I am safer than the average joe, and so are many other people, because I take great precautions while using the internet and giving out personal information. Facebook is the anti-privacy grand central station.There's nothing wrong with using it, just don't fool yourself that your privacy settings are keeping anything safe.

 

 And in the sense of overall privacy, and not just internet results being catering and manipulated, even if I was a simple man who lived in a van down by the river, without ever having the internet at all, a shocking amount of my personal information is still widely available if you're willing to search. Have you ever had a bank account, bought a house, a car, have any bills get mailed to your home address? Copied anything important in a public (including corporate) copy machines? Filled out a survey anywhere with real information? Have an Impulse account that Gamestop now has access to?

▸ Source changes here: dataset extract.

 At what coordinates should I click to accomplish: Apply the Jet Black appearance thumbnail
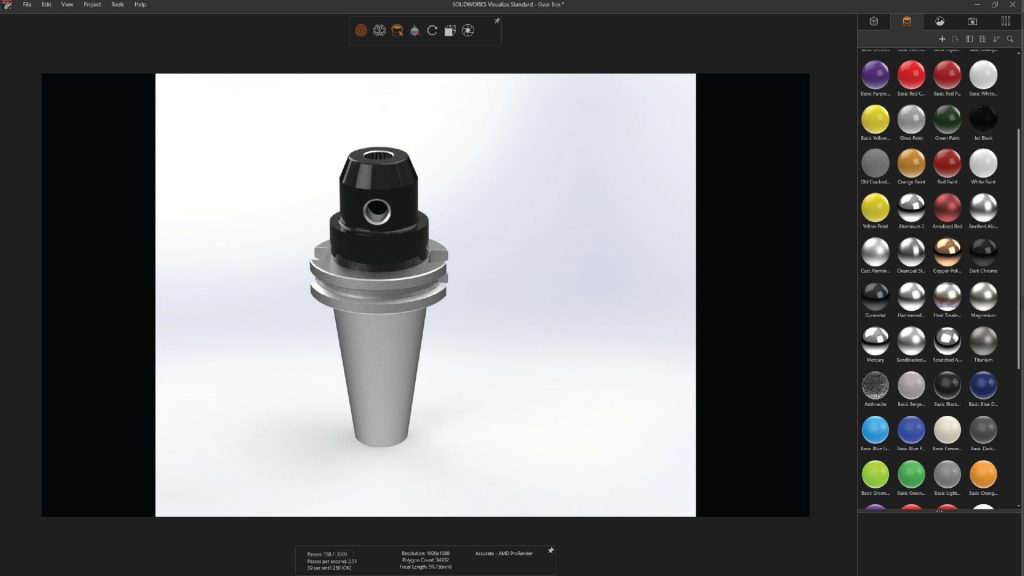pyautogui.click(x=983, y=119)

Your information is now out there for somebody to meddle with if they look hard enough.

 

Search engines and websites mass filtering their results is much more a concern to me than ad filtering (like the hilarious Bing vs Google images when MS rebooted their search engine image.) I don't see the doomsaying with google anayltics tracking my internet usage and giving me skewed results based on my browsing history and choices (although it doesn't, because thier scripts are blocked, as is every other script, XSS, cookie (even the flash variety), etc from doing anything on my computer without my permission. Vanilla Firefox even has a private browsing mode built into it that prevents anything being saved to your host computer, although it can be dramatically improved upon using other plugins.

 

If you want my personal information, you can find it. If you want to monitor my browsing history and skew my results based on things I might like/dislike/buy/whatever, I'm a much harder target than the next guy. And just because it's brought up by others, Logging in doesn't change anything for me, and it's exactly the same from my work laptop with the Verizon card. The only thing that could be confused as a difference is the 48 news stories that scroll, but all 48 are in the same order and both started at the same place (number 1.)